BD

Tsuge Yoshiharu - L’homme sans talent   

Ego comme x - 2004

 

 

 

    Première incursion de l’éditeur indépendant français dans le monde de l’édition du manga (si l‘on excepte la publication de l’épinard de Yukiko de Frédéric Boilet), cette sortie fait figure d’événement éditorial. Publiant pour la première fois l’un des plus grands auteurs japonais, Yoshiharu Tsuge, Ego Comme X inaugure brillamment sa collection sur la « Nouvelle Manga » avec la collaboration de Frédéric Boilet (à la traduction et l’adaptation). Yoshiharu Tsuge est l’un des acteurs majeurs du manga pour adultes et fut notamment l’un des fer de lance du magazine underground Garo.

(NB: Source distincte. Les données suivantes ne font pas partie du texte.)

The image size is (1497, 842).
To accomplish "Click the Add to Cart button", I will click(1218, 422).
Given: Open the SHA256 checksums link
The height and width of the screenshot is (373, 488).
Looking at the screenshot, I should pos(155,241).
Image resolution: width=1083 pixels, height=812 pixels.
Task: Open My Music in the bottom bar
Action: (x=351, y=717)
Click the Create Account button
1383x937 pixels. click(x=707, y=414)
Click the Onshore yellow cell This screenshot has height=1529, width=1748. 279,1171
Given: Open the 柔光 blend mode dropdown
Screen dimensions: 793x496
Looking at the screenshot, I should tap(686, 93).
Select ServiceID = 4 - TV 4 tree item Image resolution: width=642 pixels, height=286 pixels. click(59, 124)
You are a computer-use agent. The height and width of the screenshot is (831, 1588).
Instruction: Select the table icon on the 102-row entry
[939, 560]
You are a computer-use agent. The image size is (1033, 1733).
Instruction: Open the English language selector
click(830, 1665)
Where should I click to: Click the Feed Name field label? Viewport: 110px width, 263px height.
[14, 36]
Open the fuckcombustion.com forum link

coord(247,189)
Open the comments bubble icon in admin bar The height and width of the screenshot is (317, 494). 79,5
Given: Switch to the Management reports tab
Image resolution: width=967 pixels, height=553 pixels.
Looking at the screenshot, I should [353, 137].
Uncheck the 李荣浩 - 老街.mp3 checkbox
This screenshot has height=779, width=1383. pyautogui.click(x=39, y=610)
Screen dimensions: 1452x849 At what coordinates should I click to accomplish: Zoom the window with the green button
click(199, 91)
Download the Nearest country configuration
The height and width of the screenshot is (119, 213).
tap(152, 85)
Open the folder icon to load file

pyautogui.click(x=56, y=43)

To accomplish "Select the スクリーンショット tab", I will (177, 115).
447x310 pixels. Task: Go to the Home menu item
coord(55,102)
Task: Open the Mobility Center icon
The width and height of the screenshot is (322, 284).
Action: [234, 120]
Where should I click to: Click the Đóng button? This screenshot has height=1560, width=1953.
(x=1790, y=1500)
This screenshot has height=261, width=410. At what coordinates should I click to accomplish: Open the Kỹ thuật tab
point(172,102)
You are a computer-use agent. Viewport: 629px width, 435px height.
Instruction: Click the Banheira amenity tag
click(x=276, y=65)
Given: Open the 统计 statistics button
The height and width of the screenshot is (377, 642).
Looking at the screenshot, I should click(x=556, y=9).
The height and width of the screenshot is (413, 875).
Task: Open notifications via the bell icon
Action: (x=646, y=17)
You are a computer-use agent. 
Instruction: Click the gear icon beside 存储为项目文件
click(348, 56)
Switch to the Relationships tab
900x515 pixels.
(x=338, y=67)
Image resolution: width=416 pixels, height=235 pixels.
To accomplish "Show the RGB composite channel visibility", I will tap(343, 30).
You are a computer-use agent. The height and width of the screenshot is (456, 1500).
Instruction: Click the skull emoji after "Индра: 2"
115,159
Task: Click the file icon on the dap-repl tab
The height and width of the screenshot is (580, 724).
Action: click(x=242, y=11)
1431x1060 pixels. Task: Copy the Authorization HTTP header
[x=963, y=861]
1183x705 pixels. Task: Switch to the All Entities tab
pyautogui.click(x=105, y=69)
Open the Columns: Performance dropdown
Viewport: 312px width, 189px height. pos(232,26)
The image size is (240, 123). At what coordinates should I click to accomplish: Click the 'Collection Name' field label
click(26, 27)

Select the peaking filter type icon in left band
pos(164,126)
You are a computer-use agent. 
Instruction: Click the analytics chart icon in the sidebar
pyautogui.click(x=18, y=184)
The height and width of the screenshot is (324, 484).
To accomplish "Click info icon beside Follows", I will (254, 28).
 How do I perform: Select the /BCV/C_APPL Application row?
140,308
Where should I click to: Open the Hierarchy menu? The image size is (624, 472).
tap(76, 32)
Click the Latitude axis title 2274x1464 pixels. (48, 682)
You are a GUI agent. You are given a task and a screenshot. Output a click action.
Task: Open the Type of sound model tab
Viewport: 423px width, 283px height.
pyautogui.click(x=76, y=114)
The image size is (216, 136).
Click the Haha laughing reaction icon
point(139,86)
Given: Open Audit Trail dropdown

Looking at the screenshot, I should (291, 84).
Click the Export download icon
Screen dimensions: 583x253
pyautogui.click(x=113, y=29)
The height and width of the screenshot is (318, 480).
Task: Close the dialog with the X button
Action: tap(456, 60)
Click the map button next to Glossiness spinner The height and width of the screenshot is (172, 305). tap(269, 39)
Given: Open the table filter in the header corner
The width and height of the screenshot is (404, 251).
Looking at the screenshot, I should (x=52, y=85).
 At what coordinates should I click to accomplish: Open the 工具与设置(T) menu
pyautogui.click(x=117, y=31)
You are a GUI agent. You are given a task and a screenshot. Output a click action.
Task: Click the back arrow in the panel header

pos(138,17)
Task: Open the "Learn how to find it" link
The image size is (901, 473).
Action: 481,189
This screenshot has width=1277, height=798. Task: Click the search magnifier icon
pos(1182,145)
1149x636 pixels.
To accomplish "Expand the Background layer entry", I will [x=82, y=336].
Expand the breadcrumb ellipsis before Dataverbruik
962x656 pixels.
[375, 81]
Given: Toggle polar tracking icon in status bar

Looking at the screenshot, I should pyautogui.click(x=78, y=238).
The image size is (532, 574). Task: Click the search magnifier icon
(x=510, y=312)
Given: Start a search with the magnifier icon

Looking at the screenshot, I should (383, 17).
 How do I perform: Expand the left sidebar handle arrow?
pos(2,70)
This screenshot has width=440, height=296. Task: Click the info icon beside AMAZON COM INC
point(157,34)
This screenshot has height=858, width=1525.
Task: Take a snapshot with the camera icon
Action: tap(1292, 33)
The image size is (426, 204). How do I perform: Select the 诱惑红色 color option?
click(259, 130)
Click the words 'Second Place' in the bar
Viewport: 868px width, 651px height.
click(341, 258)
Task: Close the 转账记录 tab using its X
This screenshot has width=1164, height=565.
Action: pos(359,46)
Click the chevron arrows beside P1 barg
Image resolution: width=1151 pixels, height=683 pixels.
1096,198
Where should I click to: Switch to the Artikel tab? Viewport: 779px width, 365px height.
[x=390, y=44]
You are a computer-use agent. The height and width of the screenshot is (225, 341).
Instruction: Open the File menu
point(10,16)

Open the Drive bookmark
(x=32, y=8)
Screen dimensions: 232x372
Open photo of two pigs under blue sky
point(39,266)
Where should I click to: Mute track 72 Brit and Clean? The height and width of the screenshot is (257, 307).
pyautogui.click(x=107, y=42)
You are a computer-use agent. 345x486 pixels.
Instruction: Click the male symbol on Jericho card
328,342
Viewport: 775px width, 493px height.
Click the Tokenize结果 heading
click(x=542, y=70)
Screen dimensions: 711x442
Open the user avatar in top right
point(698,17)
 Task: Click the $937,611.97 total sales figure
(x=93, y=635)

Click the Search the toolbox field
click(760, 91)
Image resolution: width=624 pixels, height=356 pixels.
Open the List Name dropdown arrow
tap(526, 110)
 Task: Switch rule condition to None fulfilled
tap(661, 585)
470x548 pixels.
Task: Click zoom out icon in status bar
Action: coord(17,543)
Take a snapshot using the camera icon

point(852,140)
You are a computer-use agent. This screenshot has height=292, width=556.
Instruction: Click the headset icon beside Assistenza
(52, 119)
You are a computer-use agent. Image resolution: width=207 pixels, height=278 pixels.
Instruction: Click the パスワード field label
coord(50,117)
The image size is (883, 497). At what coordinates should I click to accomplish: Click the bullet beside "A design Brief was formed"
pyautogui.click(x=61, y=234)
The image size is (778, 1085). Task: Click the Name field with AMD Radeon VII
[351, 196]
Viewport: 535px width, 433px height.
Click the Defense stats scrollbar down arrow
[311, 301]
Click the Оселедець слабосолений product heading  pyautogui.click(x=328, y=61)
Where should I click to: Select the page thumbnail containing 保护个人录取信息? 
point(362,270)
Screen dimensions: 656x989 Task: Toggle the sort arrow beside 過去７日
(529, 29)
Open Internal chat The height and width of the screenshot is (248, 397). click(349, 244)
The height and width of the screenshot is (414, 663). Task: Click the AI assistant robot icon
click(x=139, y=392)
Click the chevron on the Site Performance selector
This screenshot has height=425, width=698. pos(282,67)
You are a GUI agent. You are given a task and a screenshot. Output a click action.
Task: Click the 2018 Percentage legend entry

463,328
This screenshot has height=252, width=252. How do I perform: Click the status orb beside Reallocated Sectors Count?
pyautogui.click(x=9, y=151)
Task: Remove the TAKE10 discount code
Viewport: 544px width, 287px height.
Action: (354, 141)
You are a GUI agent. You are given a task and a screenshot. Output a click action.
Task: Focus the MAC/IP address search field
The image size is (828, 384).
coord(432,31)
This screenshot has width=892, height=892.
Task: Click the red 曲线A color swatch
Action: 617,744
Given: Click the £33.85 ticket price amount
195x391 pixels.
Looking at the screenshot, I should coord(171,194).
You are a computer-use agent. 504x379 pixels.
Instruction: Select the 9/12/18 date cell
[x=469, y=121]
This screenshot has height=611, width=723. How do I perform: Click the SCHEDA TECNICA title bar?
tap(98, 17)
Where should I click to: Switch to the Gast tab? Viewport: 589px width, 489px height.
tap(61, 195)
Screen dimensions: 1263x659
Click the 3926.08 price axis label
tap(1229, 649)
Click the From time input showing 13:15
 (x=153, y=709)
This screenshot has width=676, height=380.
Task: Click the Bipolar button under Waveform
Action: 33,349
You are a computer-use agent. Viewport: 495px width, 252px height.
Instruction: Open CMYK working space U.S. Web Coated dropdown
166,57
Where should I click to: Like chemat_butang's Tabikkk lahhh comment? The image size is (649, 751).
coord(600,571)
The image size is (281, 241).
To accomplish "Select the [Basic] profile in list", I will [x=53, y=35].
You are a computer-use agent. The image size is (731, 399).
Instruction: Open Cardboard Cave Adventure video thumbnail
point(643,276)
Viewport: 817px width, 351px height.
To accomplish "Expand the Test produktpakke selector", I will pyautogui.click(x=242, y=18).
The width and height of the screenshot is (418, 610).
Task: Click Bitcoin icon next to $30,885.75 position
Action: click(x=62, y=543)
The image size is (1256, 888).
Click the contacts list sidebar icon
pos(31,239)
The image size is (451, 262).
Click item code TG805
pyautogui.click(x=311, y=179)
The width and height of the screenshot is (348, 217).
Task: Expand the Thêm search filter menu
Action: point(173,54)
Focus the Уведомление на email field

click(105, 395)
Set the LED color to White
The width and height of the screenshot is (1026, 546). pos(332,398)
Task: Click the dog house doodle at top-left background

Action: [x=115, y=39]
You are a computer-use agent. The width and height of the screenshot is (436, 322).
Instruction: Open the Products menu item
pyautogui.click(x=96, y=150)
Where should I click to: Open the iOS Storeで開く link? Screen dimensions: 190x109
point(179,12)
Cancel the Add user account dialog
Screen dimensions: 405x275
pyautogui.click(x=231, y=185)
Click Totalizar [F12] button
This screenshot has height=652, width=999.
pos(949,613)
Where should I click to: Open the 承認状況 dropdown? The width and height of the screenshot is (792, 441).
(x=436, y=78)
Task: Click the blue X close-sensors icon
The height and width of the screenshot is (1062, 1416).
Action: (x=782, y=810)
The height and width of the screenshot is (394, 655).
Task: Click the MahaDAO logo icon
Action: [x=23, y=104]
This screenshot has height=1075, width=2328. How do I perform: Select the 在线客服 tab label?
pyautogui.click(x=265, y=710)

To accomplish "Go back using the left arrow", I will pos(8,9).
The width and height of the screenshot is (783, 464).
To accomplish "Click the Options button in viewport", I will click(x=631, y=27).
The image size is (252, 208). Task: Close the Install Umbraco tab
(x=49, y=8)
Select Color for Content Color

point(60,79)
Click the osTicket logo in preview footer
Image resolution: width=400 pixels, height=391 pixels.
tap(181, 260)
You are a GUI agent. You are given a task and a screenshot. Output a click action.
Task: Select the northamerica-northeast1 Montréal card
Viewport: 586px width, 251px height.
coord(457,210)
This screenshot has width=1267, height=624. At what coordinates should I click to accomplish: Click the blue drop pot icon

Considéré comme appartenant à la catégorie des « œuvres du moi », l’homme sans talent s’inspire en partie de considérations autobiographiques. Le héros, Sukezô Sukegawa, est un ancien mangaka ayant abandonné le métier et cherche des moyens audacieux pour subsister. Pour cela, il finit par se mettre à la vente de pierres qu’il ramasse dans le lit de la rivière voisine et monte un petit étalage.

 

    L’homme sans talent plonge le lecteur francophone dans une atmosphère totalement inédite. Tsuge use d’un dessin simple mais efficace, totalement maîtrisé et s’accordant parfaitement au fond de son propos. A travers un héros singulier, l’auteur nous dresse un portrait de la marginalité. Sukezô Sukegawa cherche le moyen de survivre et de faire vivre sa femme et son enfant par des moyens qui lui paraissent le plus accessible, nécessitant aucun investissement de départ, mais en voulant en permanence rester autonome et indépendant. Que ce soit à travers le commerce de pierres ou dans ses projets irréalisables, on se demande si le héros croit vraiment en ce qu’il entreprend ou imagine entreprendre. Il apparaît comme un personnage ayant décidé de se laisser vivre, ayant plus ou moins délibérément choisi la marginalité, même si il semble avoir du mal, paradoxalement, à s’accommoder de cette situation et tenté à plusieurs reprises par l’adultère et le suicide (avant que son fils soit miraculeusement présent pour le sortir de cette situation).

 

    A travers cela, l’auteur nous dresse également tout une galerie de personnages tout aussi excentriques et étranges que le héros, vivant également en dehors de la société. Que ce soit l’antiquaire qui a fait de sa maison perdue dans une ruelle sombre sa boutique, ou encore l’oiseleur qui ne souhaite vendre que des oiseaux japonais, chaque chapitre nous offre une figure symbolique exprimant une certaine forme d’abandon et de refus du conformisme.

 

    A la fois réflexion sur le mal être de vivre individuel mais aussi réflexion sur la place de l’homme dans une communauté, l’homme sans talent est la peinture d’un être qui se sent inutile pour la société et pour lui-même. L’œuvre est également constamment empreinte de cynisme et d’humour, et Tsuge se place à un double niveau, à la fois au dessus de ses personnages mais aussi à leur hauteur, dans l’attachement et l’affection qu’il leur porte. Le personnage principal apparaît fondamentalement comme un homme qui se demande, de manière pathétique et cruelle, à quoi bon continuer à vivre.

 

    Et finalement, on peut penser que le héros, ou plutôt l’antihéros, incarne, par-dessus tout, l’essence d’une Vie Poétique, dans son inadaptation éthique et ontologique de s’intégrer à la société humaine mais aussi dans la conscience vaine de cette marginalité. Une Vie Poétique incarné par l’impossibilité du compromis entre l’Art et la Vie, et donc par le tragique d’une antinomie inéluctable, entre un homme qui se laisse vivre et une société toujours plus pressée.

 

    Ego Comme X frappe un grand coup avec cette première publication d’un auteur japonais, tant l’œuvre s’avère riche, complexe. Un chez d’œuvre, tout simplement.